> **EXERCISE REQUIREMENTS**: Return, exactly and in full, the lines of the records below starting at the one with "2324x1589 pixels." and ending at the one with "is (1698, 2184).", and no other lines.

Saved data entries:
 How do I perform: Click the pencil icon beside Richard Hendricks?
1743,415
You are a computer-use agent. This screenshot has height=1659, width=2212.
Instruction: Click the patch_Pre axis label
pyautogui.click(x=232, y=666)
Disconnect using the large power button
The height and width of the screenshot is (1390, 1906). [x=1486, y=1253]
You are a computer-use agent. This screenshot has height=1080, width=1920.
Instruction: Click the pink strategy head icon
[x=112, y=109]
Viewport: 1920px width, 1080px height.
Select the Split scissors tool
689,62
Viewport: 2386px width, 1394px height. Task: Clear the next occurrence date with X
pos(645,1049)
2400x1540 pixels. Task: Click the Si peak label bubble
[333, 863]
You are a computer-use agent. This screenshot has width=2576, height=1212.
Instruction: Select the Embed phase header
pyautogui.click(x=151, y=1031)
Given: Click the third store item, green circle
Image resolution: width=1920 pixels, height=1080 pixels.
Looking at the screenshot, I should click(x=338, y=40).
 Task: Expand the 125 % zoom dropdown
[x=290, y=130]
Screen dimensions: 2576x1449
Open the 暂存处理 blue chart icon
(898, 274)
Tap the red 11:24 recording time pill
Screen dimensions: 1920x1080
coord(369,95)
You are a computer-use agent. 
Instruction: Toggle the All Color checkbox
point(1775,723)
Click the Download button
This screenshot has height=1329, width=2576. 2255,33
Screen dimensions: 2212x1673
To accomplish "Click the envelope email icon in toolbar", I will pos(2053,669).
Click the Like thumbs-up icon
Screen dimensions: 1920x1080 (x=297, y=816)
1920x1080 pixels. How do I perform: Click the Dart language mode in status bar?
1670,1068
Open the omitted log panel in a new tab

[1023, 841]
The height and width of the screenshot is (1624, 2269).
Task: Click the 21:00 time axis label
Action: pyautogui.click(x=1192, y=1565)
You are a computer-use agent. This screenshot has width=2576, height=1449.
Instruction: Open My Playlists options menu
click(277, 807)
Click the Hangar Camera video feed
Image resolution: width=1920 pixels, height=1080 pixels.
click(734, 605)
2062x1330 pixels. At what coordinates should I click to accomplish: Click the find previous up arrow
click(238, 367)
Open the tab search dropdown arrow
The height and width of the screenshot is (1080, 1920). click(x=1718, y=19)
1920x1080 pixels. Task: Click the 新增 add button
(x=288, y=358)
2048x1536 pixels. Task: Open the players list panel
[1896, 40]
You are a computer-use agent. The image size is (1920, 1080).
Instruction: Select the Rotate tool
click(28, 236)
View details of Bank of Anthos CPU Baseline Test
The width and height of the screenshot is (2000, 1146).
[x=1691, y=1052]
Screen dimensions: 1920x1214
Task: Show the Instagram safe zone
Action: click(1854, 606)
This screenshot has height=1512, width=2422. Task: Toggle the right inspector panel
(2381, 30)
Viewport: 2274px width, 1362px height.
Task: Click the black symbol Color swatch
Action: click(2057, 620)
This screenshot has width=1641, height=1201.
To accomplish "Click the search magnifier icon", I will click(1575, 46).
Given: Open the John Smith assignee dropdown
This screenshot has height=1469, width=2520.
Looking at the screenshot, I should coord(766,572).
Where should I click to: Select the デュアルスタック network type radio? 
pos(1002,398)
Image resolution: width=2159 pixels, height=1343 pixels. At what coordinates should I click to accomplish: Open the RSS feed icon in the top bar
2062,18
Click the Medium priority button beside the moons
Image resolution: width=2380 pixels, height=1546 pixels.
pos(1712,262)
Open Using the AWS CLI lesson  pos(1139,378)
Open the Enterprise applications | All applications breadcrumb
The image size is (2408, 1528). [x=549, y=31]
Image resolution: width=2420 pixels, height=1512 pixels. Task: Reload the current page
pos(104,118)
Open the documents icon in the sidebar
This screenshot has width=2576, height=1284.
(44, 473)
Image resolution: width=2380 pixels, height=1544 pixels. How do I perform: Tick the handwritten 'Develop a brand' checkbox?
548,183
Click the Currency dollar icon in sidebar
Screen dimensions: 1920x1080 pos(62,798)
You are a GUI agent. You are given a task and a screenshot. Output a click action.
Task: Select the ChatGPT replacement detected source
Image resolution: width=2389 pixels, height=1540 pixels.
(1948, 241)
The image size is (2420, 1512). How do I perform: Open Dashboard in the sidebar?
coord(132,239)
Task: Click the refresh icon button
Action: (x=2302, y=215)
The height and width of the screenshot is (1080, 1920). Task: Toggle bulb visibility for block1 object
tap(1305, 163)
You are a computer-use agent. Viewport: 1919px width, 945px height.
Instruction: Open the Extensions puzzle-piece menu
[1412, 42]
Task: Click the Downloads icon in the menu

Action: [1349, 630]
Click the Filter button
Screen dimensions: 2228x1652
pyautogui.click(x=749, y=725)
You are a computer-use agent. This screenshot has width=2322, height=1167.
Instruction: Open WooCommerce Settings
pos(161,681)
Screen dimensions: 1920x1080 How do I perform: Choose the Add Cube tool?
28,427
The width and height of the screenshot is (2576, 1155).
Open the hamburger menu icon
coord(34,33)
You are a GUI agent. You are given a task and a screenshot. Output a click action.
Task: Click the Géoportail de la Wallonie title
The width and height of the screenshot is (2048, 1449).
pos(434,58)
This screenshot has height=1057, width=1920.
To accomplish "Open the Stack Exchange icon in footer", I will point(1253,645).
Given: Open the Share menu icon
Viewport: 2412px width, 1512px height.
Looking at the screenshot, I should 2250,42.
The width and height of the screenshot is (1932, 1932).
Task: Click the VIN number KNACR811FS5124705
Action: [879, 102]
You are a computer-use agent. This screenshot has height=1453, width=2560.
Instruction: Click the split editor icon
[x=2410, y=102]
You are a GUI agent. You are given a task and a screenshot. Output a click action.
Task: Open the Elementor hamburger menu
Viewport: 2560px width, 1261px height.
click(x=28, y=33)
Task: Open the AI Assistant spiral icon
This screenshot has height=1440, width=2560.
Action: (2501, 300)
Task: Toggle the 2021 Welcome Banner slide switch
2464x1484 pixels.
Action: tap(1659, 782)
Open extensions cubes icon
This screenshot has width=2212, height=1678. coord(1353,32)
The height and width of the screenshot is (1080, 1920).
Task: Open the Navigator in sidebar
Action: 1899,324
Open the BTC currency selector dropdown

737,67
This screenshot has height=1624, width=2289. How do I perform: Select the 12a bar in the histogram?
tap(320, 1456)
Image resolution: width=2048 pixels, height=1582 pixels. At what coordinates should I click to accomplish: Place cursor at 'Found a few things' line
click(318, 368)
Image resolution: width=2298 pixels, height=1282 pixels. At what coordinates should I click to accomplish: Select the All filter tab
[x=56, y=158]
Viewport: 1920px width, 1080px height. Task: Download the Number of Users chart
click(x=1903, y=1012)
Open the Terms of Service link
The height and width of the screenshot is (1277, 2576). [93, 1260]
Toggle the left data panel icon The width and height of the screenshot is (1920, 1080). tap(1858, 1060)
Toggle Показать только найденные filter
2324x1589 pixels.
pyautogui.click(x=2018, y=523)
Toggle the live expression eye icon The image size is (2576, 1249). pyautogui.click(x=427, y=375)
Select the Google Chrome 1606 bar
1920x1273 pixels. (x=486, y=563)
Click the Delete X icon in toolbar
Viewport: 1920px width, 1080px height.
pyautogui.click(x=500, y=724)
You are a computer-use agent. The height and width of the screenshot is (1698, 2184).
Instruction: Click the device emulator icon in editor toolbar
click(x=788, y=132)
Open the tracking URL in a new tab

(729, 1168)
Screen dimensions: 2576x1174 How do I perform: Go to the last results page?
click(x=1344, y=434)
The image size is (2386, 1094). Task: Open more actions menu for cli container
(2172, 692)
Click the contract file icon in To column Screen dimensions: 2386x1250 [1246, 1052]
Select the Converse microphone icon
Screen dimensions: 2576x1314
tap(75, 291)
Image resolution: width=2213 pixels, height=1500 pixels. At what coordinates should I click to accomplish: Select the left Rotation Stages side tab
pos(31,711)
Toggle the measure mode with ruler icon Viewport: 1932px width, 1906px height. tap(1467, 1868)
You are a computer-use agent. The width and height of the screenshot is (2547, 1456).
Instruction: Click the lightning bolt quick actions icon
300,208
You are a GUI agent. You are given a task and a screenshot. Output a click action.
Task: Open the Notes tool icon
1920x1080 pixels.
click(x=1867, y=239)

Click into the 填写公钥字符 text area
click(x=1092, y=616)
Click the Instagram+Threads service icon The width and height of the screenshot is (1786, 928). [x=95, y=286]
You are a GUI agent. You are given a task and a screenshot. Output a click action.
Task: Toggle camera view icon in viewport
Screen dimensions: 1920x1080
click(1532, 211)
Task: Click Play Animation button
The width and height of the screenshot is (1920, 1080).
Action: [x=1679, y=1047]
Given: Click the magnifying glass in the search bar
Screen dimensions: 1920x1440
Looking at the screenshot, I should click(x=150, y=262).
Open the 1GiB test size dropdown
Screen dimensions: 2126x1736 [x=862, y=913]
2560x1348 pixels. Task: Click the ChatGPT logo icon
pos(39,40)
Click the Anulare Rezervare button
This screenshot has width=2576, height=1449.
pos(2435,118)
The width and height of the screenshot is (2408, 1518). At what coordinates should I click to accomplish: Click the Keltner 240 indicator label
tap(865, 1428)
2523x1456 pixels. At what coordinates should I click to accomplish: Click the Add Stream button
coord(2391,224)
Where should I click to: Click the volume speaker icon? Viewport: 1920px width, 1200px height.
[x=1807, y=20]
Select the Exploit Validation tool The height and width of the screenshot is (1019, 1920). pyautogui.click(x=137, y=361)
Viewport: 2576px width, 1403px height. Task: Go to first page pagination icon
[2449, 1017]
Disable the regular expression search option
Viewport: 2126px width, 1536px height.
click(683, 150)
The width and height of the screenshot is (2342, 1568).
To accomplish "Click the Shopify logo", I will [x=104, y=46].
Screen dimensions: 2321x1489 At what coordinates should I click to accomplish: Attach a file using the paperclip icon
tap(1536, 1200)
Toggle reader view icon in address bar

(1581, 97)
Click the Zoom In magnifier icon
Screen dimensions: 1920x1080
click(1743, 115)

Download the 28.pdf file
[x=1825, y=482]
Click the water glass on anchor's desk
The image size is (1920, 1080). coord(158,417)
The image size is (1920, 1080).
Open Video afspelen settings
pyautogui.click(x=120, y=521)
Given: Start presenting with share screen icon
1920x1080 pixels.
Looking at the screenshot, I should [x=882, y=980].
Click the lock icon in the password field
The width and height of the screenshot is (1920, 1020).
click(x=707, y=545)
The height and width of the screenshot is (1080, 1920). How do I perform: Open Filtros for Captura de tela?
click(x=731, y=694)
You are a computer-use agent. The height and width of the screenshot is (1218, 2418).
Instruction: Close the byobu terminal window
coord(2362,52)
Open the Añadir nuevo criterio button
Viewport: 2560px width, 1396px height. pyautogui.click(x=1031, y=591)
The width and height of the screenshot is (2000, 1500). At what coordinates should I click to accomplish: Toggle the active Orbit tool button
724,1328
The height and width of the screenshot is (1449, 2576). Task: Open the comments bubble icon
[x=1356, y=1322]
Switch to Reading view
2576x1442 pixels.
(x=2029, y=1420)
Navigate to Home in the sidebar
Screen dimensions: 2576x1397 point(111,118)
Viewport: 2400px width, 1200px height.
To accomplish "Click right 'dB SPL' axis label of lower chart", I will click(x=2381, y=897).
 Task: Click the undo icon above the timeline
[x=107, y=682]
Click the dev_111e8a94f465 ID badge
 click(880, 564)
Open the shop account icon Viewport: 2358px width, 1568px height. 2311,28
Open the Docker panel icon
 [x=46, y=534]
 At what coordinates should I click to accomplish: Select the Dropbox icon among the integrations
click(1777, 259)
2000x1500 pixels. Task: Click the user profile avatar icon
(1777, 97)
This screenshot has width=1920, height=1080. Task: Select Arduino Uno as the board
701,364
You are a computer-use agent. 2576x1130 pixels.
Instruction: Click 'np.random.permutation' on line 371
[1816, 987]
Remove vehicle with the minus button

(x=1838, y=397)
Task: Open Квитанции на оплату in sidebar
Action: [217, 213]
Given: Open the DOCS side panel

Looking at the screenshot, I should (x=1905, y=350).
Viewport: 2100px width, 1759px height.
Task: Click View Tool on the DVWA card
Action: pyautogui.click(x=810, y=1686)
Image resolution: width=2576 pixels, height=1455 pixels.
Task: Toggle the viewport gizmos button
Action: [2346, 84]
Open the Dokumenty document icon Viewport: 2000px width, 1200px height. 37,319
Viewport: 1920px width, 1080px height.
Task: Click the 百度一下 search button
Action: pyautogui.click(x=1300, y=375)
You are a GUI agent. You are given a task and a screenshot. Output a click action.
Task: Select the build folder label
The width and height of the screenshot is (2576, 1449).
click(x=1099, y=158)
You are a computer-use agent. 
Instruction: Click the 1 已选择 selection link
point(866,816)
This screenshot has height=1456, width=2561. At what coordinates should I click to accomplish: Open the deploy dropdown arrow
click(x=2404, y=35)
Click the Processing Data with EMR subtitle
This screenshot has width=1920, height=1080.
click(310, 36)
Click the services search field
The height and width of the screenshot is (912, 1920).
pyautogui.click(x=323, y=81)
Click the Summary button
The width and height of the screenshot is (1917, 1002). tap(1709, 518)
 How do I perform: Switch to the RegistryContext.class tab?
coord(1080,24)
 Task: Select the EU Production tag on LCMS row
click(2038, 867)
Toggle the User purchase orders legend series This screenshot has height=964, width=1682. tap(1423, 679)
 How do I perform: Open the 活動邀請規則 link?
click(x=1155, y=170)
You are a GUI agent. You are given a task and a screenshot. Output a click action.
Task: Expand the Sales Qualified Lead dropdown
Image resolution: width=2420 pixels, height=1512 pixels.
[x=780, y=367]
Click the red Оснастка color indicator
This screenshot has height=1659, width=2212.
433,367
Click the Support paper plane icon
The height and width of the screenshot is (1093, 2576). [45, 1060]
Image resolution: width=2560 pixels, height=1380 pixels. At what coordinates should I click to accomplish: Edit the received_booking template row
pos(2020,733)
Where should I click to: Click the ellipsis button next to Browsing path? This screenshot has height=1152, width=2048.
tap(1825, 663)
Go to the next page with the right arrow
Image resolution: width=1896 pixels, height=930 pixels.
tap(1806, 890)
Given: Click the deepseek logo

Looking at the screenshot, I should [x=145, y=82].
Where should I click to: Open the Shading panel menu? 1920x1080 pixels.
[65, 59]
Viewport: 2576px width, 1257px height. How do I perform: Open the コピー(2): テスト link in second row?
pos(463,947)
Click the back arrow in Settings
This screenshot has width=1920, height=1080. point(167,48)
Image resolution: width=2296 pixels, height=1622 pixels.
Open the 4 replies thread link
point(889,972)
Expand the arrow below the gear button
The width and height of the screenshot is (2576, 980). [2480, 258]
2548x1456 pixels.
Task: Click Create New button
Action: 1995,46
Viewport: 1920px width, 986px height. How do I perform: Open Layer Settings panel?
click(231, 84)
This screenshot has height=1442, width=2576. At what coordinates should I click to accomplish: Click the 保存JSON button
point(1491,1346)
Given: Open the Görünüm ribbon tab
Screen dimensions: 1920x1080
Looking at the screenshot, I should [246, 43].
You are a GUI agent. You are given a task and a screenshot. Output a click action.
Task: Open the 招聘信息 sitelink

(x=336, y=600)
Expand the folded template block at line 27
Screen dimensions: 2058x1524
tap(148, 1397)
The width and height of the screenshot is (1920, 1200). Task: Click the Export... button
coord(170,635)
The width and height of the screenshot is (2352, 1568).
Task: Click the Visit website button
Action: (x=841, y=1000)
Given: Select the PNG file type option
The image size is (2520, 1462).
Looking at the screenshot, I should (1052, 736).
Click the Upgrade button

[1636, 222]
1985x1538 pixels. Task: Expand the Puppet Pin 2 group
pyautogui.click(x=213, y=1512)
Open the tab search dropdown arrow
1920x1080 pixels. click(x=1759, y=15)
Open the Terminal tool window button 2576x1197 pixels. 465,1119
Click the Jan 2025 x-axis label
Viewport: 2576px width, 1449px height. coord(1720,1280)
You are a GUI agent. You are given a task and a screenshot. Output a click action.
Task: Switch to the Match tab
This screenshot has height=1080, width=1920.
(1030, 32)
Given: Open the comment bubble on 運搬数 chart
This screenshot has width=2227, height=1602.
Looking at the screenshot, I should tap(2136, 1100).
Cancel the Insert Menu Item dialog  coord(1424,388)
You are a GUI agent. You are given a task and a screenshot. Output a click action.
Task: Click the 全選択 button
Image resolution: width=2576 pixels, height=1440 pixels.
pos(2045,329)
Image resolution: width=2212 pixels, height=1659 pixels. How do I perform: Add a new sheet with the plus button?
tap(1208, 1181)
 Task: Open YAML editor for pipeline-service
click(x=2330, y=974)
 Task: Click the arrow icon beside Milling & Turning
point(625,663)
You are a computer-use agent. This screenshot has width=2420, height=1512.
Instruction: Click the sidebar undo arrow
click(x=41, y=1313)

> **OUTPUT FOR THIS EXERCISE**:
2324x1589 pixels.
pyautogui.click(x=2018, y=523)
Toggle the live expression eye icon The image size is (2576, 1249). pyautogui.click(x=427, y=375)
Select the Google Chrome 1606 bar
1920x1273 pixels. (x=486, y=563)
Click the Delete X icon in toolbar
Viewport: 1920px width, 1080px height.
pyautogui.click(x=500, y=724)
You are a computer-use agent. The height and width of the screenshot is (1698, 2184).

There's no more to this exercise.